On en est là, printemps 2014, Cash en Commandeur vénéré et fantomatique de tout ce qui compte dans la country et le rock, quand se présente soudain l’occasion de revenir sur une des périodes considérées comme l’une des plus larguées de sa carrière, durant les années 80.
Au début de la décennie, Cash signe The Baron, album qui marche correctement. Mais les deux disques suivants se ramassent, en une époque rude où les kids américains en sont à taper dans leurs mains sur les tubes angliches de Duran Duran.
L’époque est sans pitié. En 85, Columbia publie Rainbow, qui sonne comme une dernière chance, et se plante.
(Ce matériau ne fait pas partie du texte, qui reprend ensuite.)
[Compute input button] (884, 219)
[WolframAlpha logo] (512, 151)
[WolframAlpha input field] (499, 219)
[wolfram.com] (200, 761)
Cash a pourtant enregistré une douzaine d’autres chansons, mises en boîte par Billy Sherrill (un maître de la production country), mais il ne les aime guère, trouvant les arrangements trop pop. Il refuse de les sortir. C’en est trop, Columbia le vire, et Out Among the Stars se retrouve sur une étagère pour prendre la poussière.
Modernité incroyable. Ce n’est qu’en 2012, faisant du rangement, que John Carter Cash, fils de, tombe dessus. Ces bandes et leur sortie inattendue ne sont pas une anecdote. Plutôt un chaînon manquant et fascinant entre sa période country western et la série merveilleuse des albums acoustiques s’enfonçant dans les ténèbres de sa fin de vie. Car la force des arrangements jugés à l’époque trop à la mode par Johnny Cash donne aujourd’hui à ce disque une modernité extraordinaire, et laisse pantois. Il est vocalement au sommet, moelleux et grave, profond et limpide, planant en aigle royal et insolent sur un répertoire aussi varié qu’alléchant.
Avec son futur compère des Highwaymen, Waylon Jennings, il balance un fabuleux I’m Movin’ On lâché façon train dans la plaine. Avec June, deux caresses bouleversées de tendresse. Cash signe lui-même aussi une paire de chansons, dont le gospelisant I Came to Believe qui clôt l’affaire. Enfin, She Used to Love Me a Lot, qui fait office de single, n’aurait pas fait tache lors des sessions American: c’est une merveille absolue, un miracle de pop country: «I thought she loved me with a love that wouldn’t die.» Un amour qui ne mourra jamais: voilà l’histoire de la longue marche de Johnny Cash et de tous ceux qui l’écoutent.
«Out Among the Stars». 1 CD Sony. Sortie le 21 mars.